Before you picked the name Billy on the Street, were there other ideas of what to call the show?
We argued about that so much before the first season. We couldn’t figure out a name. One idea was Street Cred. Or maybe it was Street Talk. Terrible names. One of the games we play on the show is called “Quizzed in the Face.” People at the network were like, “That’s a raunchy title. That’ll get some attention.” No, I’m not calling my show Quizzed in the Face. My face is not going to be on posters that say “Quizzed in the Face”—which ended up happening anyway, because it became the tagline for the first season.

You couldn’t do Billy on the Street if you didn’t have some anger, could you?
I disagree. Billy on the Street is an idea I had. A guy getting really worked up about Meryl Streep and Holly Hunter is funny to me. Someone screaming about what’s in Entertainment Weekly is funny to me. The love of pop culture is what’s reflected on Billy on the Street. The anger is a joke. It’s like any acting job.

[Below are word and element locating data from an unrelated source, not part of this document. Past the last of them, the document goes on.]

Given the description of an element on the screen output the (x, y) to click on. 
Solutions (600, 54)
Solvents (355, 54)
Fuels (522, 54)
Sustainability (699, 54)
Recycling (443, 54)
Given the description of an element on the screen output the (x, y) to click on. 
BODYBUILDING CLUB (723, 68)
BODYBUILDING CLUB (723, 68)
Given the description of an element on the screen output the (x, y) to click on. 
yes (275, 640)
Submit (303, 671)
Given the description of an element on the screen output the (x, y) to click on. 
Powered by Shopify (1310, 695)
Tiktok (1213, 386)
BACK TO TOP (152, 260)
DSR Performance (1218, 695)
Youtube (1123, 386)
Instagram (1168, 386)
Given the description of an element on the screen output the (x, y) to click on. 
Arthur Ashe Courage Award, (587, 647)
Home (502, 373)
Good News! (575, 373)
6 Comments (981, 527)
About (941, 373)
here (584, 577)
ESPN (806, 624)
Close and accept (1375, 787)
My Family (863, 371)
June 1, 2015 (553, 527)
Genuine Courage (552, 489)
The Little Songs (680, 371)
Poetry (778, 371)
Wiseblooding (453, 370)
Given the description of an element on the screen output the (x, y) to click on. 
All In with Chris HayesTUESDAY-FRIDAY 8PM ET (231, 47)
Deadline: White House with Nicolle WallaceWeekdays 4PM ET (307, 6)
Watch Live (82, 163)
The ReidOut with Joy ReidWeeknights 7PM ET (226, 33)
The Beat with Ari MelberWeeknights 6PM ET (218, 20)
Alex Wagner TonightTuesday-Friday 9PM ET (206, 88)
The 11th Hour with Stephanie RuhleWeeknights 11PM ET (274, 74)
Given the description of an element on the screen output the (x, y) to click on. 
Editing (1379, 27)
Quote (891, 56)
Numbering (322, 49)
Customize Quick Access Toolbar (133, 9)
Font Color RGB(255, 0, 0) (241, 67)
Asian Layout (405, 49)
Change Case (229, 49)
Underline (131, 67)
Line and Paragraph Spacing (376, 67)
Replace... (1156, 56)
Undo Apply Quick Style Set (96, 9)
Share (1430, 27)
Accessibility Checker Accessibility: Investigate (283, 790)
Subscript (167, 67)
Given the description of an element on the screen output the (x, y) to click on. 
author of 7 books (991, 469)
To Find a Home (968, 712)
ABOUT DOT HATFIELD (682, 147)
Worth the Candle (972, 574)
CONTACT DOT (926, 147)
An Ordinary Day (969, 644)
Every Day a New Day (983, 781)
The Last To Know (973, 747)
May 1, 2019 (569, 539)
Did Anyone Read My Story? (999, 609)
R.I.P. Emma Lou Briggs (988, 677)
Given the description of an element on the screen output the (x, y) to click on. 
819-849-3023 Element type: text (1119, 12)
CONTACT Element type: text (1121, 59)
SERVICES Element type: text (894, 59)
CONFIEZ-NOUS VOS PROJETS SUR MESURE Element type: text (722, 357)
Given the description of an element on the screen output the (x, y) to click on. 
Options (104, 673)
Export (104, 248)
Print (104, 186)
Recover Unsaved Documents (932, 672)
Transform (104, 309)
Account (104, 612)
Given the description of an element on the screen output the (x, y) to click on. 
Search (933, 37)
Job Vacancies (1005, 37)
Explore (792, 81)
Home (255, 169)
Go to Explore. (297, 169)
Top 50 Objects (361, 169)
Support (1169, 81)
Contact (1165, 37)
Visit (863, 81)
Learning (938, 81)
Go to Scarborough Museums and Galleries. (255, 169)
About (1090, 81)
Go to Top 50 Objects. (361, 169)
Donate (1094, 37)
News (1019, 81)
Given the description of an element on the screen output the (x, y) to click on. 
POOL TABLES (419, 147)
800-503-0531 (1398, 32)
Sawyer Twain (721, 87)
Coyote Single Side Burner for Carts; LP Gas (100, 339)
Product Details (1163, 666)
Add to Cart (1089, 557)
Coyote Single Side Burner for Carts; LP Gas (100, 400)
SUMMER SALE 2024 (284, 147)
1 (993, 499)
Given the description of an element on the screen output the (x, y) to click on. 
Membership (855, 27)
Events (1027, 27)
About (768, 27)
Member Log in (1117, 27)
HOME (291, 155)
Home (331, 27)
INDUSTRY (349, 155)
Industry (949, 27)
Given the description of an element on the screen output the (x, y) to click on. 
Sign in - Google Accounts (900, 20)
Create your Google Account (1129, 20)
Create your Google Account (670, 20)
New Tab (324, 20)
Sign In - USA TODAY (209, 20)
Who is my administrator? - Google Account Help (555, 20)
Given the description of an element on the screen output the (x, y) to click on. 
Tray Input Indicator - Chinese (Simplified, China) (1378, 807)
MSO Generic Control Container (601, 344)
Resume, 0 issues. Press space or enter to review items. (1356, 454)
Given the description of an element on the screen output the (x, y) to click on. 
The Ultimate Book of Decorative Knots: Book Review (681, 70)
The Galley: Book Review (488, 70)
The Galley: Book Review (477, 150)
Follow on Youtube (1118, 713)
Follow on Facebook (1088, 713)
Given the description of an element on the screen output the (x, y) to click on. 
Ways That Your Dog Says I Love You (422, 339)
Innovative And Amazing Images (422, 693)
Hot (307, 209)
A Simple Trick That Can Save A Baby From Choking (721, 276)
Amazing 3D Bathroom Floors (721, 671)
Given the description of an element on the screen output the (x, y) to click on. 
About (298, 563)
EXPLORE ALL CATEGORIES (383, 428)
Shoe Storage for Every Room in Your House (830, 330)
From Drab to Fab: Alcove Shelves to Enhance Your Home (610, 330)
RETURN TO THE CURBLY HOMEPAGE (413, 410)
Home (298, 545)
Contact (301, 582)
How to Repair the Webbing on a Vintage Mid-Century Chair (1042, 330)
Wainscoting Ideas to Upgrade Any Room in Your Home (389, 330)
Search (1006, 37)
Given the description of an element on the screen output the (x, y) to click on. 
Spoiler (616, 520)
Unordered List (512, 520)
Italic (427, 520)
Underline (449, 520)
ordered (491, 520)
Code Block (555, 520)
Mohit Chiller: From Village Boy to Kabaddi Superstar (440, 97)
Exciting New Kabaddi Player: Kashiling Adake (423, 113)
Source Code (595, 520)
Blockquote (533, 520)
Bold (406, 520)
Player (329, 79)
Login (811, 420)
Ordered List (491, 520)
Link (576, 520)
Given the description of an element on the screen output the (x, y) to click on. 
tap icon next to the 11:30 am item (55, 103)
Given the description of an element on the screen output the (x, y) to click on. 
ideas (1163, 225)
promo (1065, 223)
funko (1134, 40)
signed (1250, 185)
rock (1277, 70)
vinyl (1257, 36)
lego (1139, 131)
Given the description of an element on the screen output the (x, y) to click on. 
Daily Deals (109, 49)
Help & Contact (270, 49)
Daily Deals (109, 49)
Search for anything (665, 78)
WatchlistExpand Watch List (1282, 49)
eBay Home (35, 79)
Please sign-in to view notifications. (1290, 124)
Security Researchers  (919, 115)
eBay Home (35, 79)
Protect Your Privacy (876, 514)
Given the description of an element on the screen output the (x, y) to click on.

You were already in your 30s when Billy on the Street debuted. During your lean years, were you eating food out of garbage cans? Bouncing checks?
There might have been a little of that. I will not say I was eating food out of a garbage can. Once I started getting into comedy, I did a show called Creation Nation, a live talk show, and the Billy on the Street videos started there. The New York Times wrote a huge piece about me and the show in 2005. I was in a few TV pilots and had a big agent, and slowly but surely it all fell apart. Everyone was telling me I was funny, but I couldn’t get a job. When there’s a lean year, you think, Well, the Times wrote about me. That’s something. And Joan Rivers thinks I’m funny. Joan said it took seven years for her to get on TV. She encouraged me to stick with it. Billy on the Street happened just at the right moment. If it hadn’t, I don’t know what I would’ve done.

You would’ve been eating food out of the garbage.
Yeah, but still from a good neighborhood.